### Work required
The entries below are to be repeated exactly, with the pictures left out.

|---|

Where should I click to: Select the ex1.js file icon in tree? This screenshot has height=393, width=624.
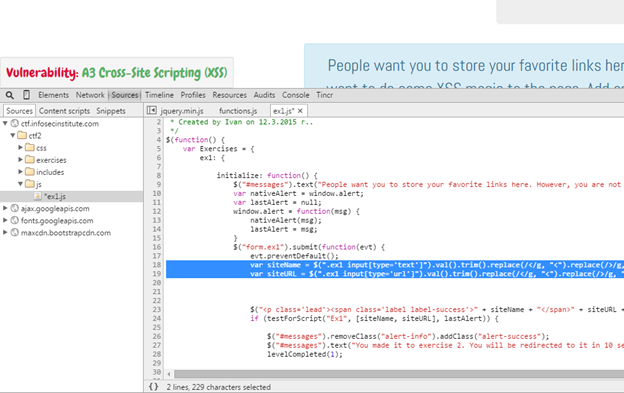pyautogui.click(x=38, y=196)
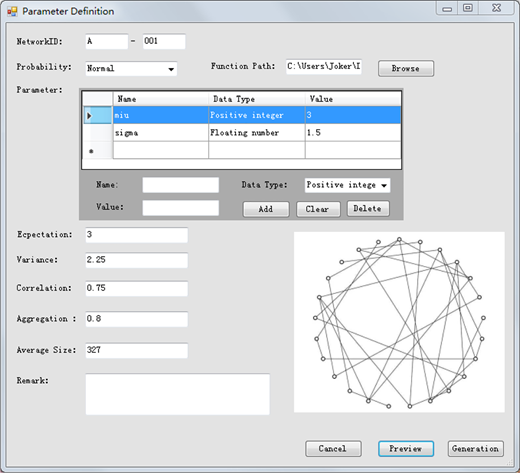This screenshot has width=520, height=473.
Task: Click the row selector arrow for miu
Action: click(x=89, y=116)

|---|

### Answer area
Where should I click to: Select the ex1.js file icon in tree? This screenshot has height=393, width=624.
pyautogui.click(x=38, y=196)
This screenshot has width=520, height=473.
Task: Click the row selector arrow for miu
Action: click(x=89, y=116)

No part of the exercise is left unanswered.